* COMPLETE THE FOLLOWING:
**a)** Reproduce the portion of the check_rancher2 text that opens with the words containing "In previous Kubernetes" and closes with "the ComponentStatus block.", matching it word for word.
**b)** Summarize the check_rancher2 text in two sentences.

** Start of SELECTED PASSAGE **

A new version of check_rancher2, an open source monitoring plugin for Kubernetes clusters managed by SUSE Rancher, is available! Version 1.10.0 handles an important bug when using a newer Kubernetes version in a cluster and adds other enhancements.
In previous Kubernetes versions, the "ComponentStatus" was used to identify issues within a Kubernetes cluster. This was also heavily used by Rancher and even integrated into the (old) user interface in the cluster overview:
The ComponentStatus not only showed up in the user interface but also in the Rancher API. The check_rancher2 monitoring plugin used the API output and obtained the current statutes from the ComponentStatus block.

** End of SELECTED PASSAGE **
** Start of INFORMATION PROVIDED **

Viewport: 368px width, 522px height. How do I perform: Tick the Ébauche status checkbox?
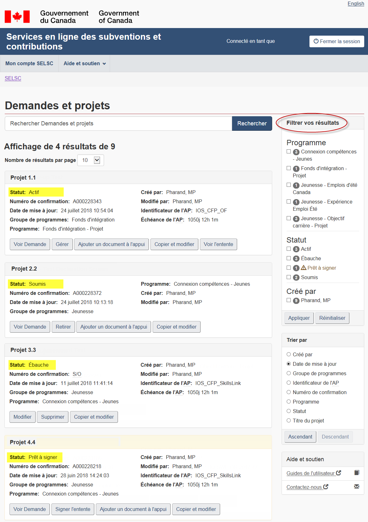[289, 258]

** End of INFORMATION PROVIDED **

* ANSWERS TO EACH TASK:
**a)**
In previous Kubernetes versions, the "ComponentStatus" was used to identify issues within a Kubernetes cluster. This was also heavily used by Rancher and even integrated into the (old) user interface in the cluster overview:
The ComponentStatus not only showed up in the user interface but also in the Rancher API. The check_rancher2 monitoring plugin used the API output and obtained the current statutes from the ComponentStatus block.

**b)** Version 1.10.0 of check_rancher2, an open source monitoring plugin for Kubernetes clusters managed by SUSE Rancher, fixes an important bug that occurs with newer Kubernetes versions and adds other enhancements. Earlier Kubernetes versions used the ComponentStatus to identify cluster issues; Rancher displayed it in its old user interface and its API, and the plugin drew on that API output for the ComponentStatus block.